La Galissonnière became the flagship of the Levant Squadron (Division Navale du Levant) under Rear Admiral Alfred Conrad on 27 May 1881. Shortly afterward she bombarded the Tunisian port of Sfax in July 1881 as part of the French occupation of Tunisia. In early 1882 La Galissonnière was present in Alexandria shortly before the British bombarded it before the beginning of the 1882 Anglo-Egyptian War. The ship remained in the Mediterranean through 1883.

La Galissonnière relieved her half-sister in April 1884 as the flagship of the Far East Squadron, under the command of Vice Admiral Amédée Courbet, just in time to participate in the Sino-French War of 1884–85. The ship fought in the late stages of the Battle of Fuzhou in August 1884 when she tried to pass a Chinese fort (known to the French as Fort Kimpaï) defending the entrance to the Min River. La Galissonnière failed to destroy the fort and was lightly damaged by a shell that struck her bow. It damaged her steam capstan and killed one man. The ship supplied landing parties during the Battle of Tamsui in October 1884, but they were forced to retreat by Chinese troops, although only nine men were killed. Nothing is known of any further participation by La Galissonnière in the war. She was ordered home in February 1886 and laid up for the last time in Cherbourg upon her return. The ship was condemned on 24 December 1894.
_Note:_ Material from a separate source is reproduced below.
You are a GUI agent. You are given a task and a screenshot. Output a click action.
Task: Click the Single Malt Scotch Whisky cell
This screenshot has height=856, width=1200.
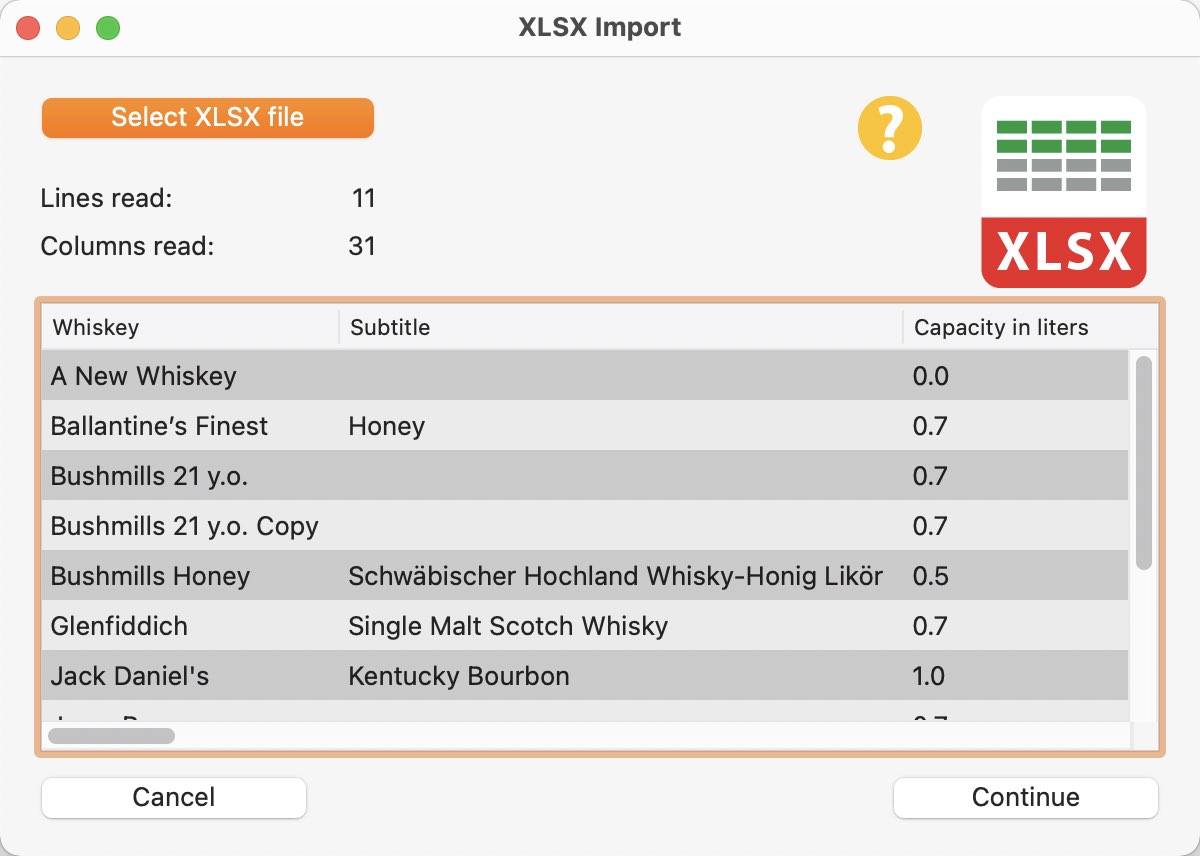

In June 1895, La Galissonnière was used as a target ship during experiments to determine the ability of modern ironclads to resist fire from coastal artillery batteries. For the tests, which were conducted off Cherbourg, she was fitted with additional armor plate, and two sheep were placed aboard to test the effect of shock waves from shell hits. Four 19 cm shells were fired from a coastal artillery battery, all of which penetrated the armor. One of the sheep was killed by a shell blast, but the other survived, which demonstrated that the shock waves the French had believed would be fatal were not.